L’histiocytofibrome malin à cellules géantes contenant des foyers d’ossification et/ou de substance ostéoïde pose des problèmes de diagnostic différentiel importants d’avec l’ostéosarcome extra-squelettique. En fait ces tumeurs pourraient représenter une seule et même entité. En effet, il existe des similitudes non seulement au niveau histologique mais aussi au niveau clinique. L'âge de survenue (après 35 ans) et la répartition topographique sont quasi identiques et le pronostic de l'HFM à cellules géantes est aussi mauvais que celui de l'ostéosarcome (8), ce qui le distingue des autres variétés d'HFM.

Cependant, une variante à faible potentiel de malignité, comportant des foyers d’ossification une fois sur trois, a aussi été individualisée (Folpe). Elle est constituée de cellules rondes et fusiformes mononucléées, associées à des ostéoclastes bénins, sans cellules tumorales plurinucléées. La nécrose est absente. Les mitoses sont peu nombreuses (moyenne 2 à 3 pour 10 champs au fort grossissement) et il existe parfois des envahissements vasculaires, qui n’ont pas de valeur pronostique. Cette lésion peut récidiver, mais ne donne pas de métastases.


4-2 Autres variétés d'HFM avec ossification (Photos 14a et b).


Il s'agit principalement de la variété storiforme-pléomorphe, qui peut comporter en périphérie des travées osseuses matures et éventuellement du cartilage, avec un phénomène de zône identique à celui de la myosite ossifiante. La tumeur présente par ailleurs ses aspects habituels, et son pronostic est meilleur que celui de l'HFM à cellules géantes.

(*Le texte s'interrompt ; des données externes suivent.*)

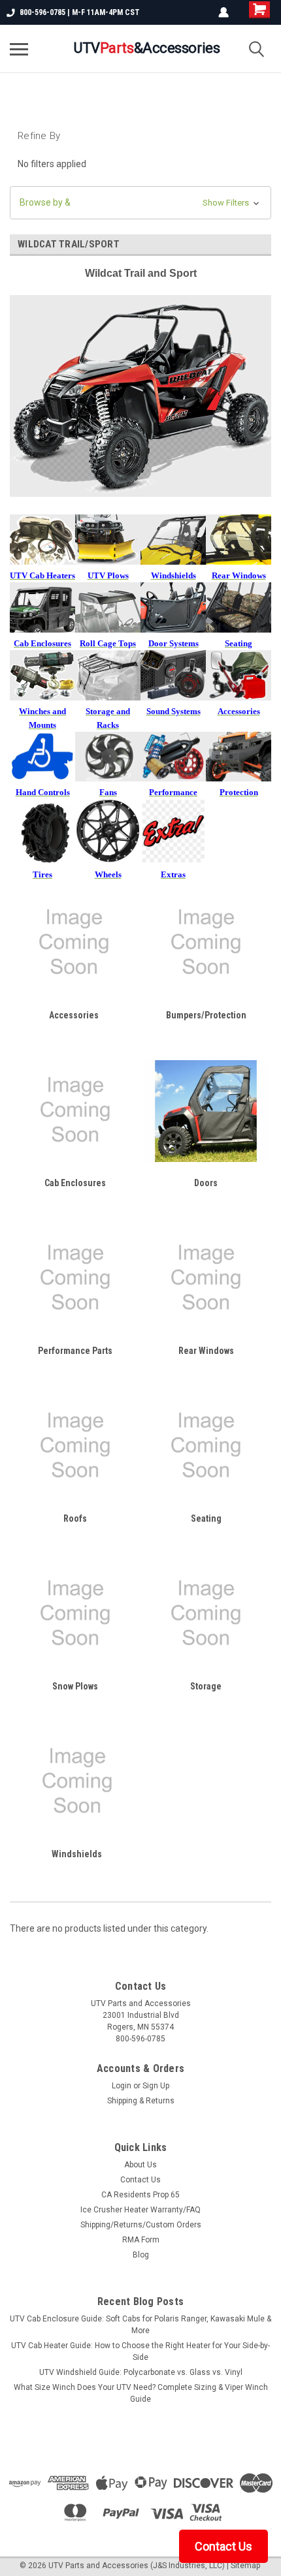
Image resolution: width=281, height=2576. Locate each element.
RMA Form (140, 2239)
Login (121, 2085)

5 – Liposarcome dédifférencié et mésenchymome malin à composante osseuse


Le mésenchymome malin est défini par la présence d'au moins deux contingents sarcomateux différenciés (en plus d'éventuels contingents fibrosarcomateux, indifférenciés, hémangiopéricytaires, ou de type HFM) (37). On pense actuellement que cette tumeur est tout à fait exceptionnelle et correspond le plus souvent soit à un schwannome malin ou à un liposarcome dédifférencié avec composant hétérologue. Le liposarcome dédifférencié survient le plus souvent au niveau du rétropéritoine et peut comporter soit une métaplasie ostéo-cartilagineuse histologiquement bénigne, soit une composante sarcomateuse hétérologue ostéo-cartilagineuse. Il convient de bien échantillonner la tumeur pour mettre en évidence une composante de type liposarcome différencié le plus souvent sclérosant. La recherche d’une amplification des gènes MDM2 et CDK4 par différentes techniques (immunohistochimie, FISH ou PCR quantitative) peut constituer une aide importante pour le diagnostic de ce type de tumeur.